▸ **Work order**
The answer should match the records character for character.
=== Section Start ===
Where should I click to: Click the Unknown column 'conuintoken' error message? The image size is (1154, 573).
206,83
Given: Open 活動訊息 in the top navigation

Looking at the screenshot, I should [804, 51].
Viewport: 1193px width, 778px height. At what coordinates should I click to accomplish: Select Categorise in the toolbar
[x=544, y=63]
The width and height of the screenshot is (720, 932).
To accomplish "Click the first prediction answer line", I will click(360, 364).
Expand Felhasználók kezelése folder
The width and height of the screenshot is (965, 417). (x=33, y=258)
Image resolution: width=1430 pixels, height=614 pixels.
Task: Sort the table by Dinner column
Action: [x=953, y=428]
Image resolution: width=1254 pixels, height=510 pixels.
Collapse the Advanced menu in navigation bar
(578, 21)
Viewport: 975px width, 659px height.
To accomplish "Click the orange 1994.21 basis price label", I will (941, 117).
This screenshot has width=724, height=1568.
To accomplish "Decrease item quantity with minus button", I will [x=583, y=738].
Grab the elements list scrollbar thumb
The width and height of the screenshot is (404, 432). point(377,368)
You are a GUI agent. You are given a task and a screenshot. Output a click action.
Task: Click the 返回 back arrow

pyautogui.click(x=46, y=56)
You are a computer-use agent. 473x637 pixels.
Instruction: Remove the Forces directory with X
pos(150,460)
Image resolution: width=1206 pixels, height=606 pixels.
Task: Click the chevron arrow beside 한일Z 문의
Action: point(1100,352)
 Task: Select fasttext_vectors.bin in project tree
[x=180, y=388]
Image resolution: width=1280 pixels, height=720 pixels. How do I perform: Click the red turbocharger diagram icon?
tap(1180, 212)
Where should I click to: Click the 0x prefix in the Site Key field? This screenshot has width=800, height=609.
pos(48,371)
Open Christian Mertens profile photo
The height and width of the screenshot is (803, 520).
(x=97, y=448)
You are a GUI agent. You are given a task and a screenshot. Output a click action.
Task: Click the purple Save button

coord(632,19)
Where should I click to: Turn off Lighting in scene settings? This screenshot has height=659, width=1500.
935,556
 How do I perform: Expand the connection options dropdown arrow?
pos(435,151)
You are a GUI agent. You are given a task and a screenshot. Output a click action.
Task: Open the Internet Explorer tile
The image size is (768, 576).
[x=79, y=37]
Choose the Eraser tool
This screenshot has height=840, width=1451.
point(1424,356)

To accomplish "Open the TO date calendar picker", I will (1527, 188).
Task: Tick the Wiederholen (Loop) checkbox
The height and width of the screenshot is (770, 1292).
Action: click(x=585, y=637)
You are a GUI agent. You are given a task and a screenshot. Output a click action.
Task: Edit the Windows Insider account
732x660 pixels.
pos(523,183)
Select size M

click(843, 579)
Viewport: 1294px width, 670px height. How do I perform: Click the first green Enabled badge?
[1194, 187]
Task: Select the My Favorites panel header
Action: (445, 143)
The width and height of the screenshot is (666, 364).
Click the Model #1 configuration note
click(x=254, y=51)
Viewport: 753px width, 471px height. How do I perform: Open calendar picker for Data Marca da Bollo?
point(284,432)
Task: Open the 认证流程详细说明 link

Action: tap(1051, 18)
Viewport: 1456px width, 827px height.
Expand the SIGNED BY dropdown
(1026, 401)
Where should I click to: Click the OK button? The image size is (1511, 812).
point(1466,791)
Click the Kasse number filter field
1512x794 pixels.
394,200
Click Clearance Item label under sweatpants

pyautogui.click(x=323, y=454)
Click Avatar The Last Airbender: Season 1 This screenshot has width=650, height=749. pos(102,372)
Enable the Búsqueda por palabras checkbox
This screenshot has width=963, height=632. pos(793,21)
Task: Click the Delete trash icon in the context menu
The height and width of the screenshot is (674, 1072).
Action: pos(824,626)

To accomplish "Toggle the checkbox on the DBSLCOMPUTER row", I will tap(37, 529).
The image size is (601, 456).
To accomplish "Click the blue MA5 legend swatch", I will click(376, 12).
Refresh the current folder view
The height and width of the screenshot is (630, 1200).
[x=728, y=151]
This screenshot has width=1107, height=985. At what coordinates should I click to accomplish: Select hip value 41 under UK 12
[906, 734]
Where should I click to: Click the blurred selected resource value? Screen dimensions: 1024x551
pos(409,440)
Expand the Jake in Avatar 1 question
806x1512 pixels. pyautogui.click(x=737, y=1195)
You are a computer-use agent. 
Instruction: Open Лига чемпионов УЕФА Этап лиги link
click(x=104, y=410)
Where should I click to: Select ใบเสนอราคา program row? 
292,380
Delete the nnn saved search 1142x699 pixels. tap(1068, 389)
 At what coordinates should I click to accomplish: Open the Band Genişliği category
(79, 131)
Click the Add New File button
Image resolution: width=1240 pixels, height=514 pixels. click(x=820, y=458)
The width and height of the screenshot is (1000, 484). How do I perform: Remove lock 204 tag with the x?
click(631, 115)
=== Section End ===
▸ **Task solution**
Where should I click to: Click the Unknown column 'conuintoken' error message? The image size is (1154, 573).
206,83
Given: Open 活動訊息 in the top navigation

Looking at the screenshot, I should [804, 51].
Viewport: 1193px width, 778px height. At what coordinates should I click to accomplish: Select Categorise in the toolbar
[x=544, y=63]
The width and height of the screenshot is (720, 932).
To accomplish "Click the first prediction answer line", I will click(360, 364).
Expand Felhasználók kezelése folder
The width and height of the screenshot is (965, 417). (x=33, y=258)
Image resolution: width=1430 pixels, height=614 pixels.
Task: Sort the table by Dinner column
Action: [x=953, y=428]
Image resolution: width=1254 pixels, height=510 pixels.
Collapse the Advanced menu in navigation bar
(578, 21)
Viewport: 975px width, 659px height.
To accomplish "Click the orange 1994.21 basis price label", I will (941, 117).
This screenshot has width=724, height=1568.
To accomplish "Decrease item quantity with minus button", I will [x=583, y=738].
Grab the elements list scrollbar thumb
The width and height of the screenshot is (404, 432). point(377,368)
You are a GUI agent. You are given a task and a screenshot. Output a click action.
Task: Click the 返回 back arrow

pyautogui.click(x=46, y=56)
You are a computer-use agent. 473x637 pixels.
Instruction: Remove the Forces directory with X
pos(150,460)
Image resolution: width=1206 pixels, height=606 pixels.
Task: Click the chevron arrow beside 한일Z 문의
Action: point(1100,352)
 Task: Select fasttext_vectors.bin in project tree
[x=180, y=388]
Image resolution: width=1280 pixels, height=720 pixels. How do I perform: Click the red turbocharger diagram icon?
tap(1180, 212)
Where should I click to: Click the 0x prefix in the Site Key field? This screenshot has width=800, height=609.
pos(48,371)
Open Christian Mertens profile photo
The height and width of the screenshot is (803, 520).
(x=97, y=448)
You are a GUI agent. You are given a task and a screenshot. Output a click action.
Task: Click the purple Save button

coord(632,19)
Where should I click to: Turn off Lighting in scene settings? This screenshot has height=659, width=1500.
935,556
 How do I perform: Expand the connection options dropdown arrow?
pos(435,151)
You are a GUI agent. You are given a task and a screenshot. Output a click action.
Task: Open the Internet Explorer tile
The image size is (768, 576).
[x=79, y=37]
Choose the Eraser tool
This screenshot has height=840, width=1451.
point(1424,356)

To accomplish "Open the TO date calendar picker", I will (1527, 188).
Task: Tick the Wiederholen (Loop) checkbox
The height and width of the screenshot is (770, 1292).
Action: click(x=585, y=637)
You are a GUI agent. You are given a task and a screenshot. Output a click action.
Task: Edit the Windows Insider account
732x660 pixels.
pos(523,183)
Select size M

click(843, 579)
Viewport: 1294px width, 670px height. How do I perform: Click the first green Enabled badge?
[1194, 187]
Task: Select the My Favorites panel header
Action: (445, 143)
The width and height of the screenshot is (666, 364).
Click the Model #1 configuration note
click(x=254, y=51)
Viewport: 753px width, 471px height. How do I perform: Open calendar picker for Data Marca da Bollo?
point(284,432)
Task: Open the 认证流程详细说明 link

Action: tap(1051, 18)
Viewport: 1456px width, 827px height.
Expand the SIGNED BY dropdown
(1026, 401)
Where should I click to: Click the OK button? The image size is (1511, 812).
point(1466,791)
Click the Kasse number filter field
1512x794 pixels.
394,200
Click Clearance Item label under sweatpants

pyautogui.click(x=323, y=454)
Click Avatar The Last Airbender: Season 1 This screenshot has width=650, height=749. pos(102,372)
Enable the Búsqueda por palabras checkbox
This screenshot has width=963, height=632. pos(793,21)
Task: Click the Delete trash icon in the context menu
The height and width of the screenshot is (674, 1072).
Action: pos(824,626)

To accomplish "Toggle the checkbox on the DBSLCOMPUTER row", I will tap(37, 529).
The image size is (601, 456).
To accomplish "Click the blue MA5 legend swatch", I will click(376, 12).
Refresh the current folder view
The height and width of the screenshot is (630, 1200).
[x=728, y=151]
This screenshot has width=1107, height=985. At what coordinates should I click to accomplish: Select hip value 41 under UK 12
[906, 734]
Where should I click to: Click the blurred selected resource value? Screen dimensions: 1024x551
pos(409,440)
Expand the Jake in Avatar 1 question
806x1512 pixels. pyautogui.click(x=737, y=1195)
You are a computer-use agent. 
Instruction: Open Лига чемпионов УЕФА Этап лиги link
click(x=104, y=410)
Where should I click to: Select ใบเสนอราคา program row? 
292,380
Delete the nnn saved search 1142x699 pixels. tap(1068, 389)
 At what coordinates should I click to accomplish: Open the Band Genişliği category
(79, 131)
Click the Add New File button
Image resolution: width=1240 pixels, height=514 pixels. click(x=820, y=458)
The width and height of the screenshot is (1000, 484). How do I perform: Remove lock 204 tag with the x?
click(631, 115)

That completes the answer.